The mesh is “mapped” according to two distributions emanating from the line of axial symmetry inside the particle and outside it (within the TVA domain). Inside the particle the symmetry axis is split into 400 elements of equal length 1.25 nm. Likewise the symmetry axis either side of the particle in the TVA domain is split into 1100 elements each of 12.49 nm length (which means approximately 86 elements fit in one shear wavelength). The result is a radial cross meshing with tight enough sizing so that radial spread has limited effect. The meshing inside the TVA and solid mechanics domains can be seen in Fig. 2. Further refinement of the mesh does not improve the simulations²¹.

Figure 2

A typical mesh, shown here for a 500 nm diameter silica particle, in a water domain. On the z-axis (vertical) there are 1100 elements outside the particle (water area) each of 12.5 nm and 400 elements on the z-axis of the region of the particle each of 1.25 nm. The model is axisymmetric. The silica particle is analysed for varying diameters.
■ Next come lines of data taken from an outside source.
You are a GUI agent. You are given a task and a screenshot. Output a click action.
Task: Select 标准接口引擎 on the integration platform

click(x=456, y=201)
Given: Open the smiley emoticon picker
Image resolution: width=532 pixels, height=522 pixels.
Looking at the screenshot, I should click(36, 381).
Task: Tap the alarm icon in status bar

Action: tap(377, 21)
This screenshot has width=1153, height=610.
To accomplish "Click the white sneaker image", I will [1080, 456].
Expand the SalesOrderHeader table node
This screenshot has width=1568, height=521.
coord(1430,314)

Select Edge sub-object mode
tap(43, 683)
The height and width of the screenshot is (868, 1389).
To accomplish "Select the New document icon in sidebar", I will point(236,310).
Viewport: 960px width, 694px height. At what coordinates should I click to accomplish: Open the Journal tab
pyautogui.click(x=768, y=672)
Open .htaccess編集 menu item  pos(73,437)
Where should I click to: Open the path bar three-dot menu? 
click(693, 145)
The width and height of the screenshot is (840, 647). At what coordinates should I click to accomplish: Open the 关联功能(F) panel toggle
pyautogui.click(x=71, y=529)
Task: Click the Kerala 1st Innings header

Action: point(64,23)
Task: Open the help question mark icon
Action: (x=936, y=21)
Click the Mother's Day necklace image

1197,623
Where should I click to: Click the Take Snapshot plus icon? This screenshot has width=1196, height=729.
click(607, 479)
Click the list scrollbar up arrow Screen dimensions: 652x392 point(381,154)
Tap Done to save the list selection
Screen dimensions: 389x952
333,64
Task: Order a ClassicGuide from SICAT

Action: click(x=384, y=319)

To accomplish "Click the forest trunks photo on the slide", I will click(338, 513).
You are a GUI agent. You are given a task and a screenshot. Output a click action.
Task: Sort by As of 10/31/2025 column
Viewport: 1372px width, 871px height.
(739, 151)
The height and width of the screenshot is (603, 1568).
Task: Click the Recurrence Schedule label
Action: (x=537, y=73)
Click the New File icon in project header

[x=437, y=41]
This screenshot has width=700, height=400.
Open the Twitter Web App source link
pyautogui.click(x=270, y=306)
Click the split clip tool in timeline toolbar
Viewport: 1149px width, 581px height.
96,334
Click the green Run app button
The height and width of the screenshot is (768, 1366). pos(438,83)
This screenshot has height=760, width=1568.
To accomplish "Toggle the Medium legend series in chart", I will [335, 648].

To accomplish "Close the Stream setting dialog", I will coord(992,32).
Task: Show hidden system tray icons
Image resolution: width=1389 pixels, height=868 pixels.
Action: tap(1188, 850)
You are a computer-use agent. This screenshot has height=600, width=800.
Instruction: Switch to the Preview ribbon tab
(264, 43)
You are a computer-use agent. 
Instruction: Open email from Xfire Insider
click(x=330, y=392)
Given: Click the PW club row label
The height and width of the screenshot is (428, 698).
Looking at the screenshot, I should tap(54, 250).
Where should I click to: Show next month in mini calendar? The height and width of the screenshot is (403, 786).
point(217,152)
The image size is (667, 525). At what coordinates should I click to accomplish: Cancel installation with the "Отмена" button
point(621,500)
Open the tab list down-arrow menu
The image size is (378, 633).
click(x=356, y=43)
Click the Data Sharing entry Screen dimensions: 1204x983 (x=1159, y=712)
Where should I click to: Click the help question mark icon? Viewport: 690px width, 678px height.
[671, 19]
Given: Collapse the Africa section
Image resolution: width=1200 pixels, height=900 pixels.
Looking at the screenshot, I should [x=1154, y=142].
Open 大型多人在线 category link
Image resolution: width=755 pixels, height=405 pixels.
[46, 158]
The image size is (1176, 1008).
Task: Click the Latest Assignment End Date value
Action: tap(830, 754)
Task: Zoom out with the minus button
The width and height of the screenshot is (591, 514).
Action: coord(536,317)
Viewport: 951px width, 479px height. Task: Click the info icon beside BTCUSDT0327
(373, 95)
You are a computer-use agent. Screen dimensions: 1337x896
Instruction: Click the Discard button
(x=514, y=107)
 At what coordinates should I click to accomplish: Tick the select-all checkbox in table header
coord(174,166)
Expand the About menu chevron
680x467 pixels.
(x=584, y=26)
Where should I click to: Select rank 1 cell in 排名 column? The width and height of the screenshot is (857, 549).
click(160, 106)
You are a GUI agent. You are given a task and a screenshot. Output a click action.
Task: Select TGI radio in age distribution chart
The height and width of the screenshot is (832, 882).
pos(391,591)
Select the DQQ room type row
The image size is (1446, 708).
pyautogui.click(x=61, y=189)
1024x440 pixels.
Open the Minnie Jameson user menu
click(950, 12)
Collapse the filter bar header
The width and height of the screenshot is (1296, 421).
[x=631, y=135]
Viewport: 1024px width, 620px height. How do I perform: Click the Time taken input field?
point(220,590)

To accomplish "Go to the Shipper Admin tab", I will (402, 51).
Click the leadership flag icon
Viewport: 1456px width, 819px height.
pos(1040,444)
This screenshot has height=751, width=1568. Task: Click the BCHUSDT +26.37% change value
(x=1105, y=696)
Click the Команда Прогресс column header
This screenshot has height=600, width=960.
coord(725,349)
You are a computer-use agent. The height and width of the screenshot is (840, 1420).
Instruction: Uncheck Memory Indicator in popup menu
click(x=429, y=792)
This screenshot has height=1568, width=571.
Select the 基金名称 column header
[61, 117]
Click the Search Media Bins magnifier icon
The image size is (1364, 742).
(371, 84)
The perfectly matched layer (PML) surrounds the TVA domain as shown in Fig. 1 and is designed to absorb all outgoing wave energy. This removes an issue of impedance mismatch at the boundary with the TVA. A predefined “fine” COMSOL triangular mesh is defined for the PML. In the PML conditions we set the type to spherical with a polynomial stretching type. The PML is designed to apply a complex coordinate stretching in 1–3 directions, determined from how it connects to the physical domain. The stretching is a function of the wavelength associated with the frequency of the applied ultrasonic wave. The width of the PML is chosen to be 6.5 shear wavelengths (λ_S). The complex displacement for stretching in a single direction is Δx = λ_wf_p(ξ) − Δ_wξ, where λ_w is the wavelength (c_water/f) and Δ_w = 6.5λ_S. The ξ is a dimensionless coordinate that varies from 0 to 1 over the PML. The polynomial stretching function f_p(ξ) = sξ^p(1 − i) where p is a curvature parameter (set to 1 here) and s is a scaling function (also set to 1). As the shear and thermal waves have almost completely decayed after the chosen propagation distance to the boundary with the PML a curvature factor of 1 is more than sufficient to ensure satisfactory mesh resolution within the PML. The pressure amplitude is found to be zero inside the PML.

Material properties

The physical properties used in the modelling can be found in Table 1. All other values are determined from these properties; isothermal compressibility, for example, is determined from the (adiabatic) sound speed and is β_T = γ/ρ₀c² = 4.51 × 10⁻¹⁰ Pa⁻¹). The calculated Poisson’s ratio and shear wavespeed have also been checked for self-consistency. These properties define the shear wavenumber which in turn determines the size of the simulated domain since we are interested in the shear wave decay.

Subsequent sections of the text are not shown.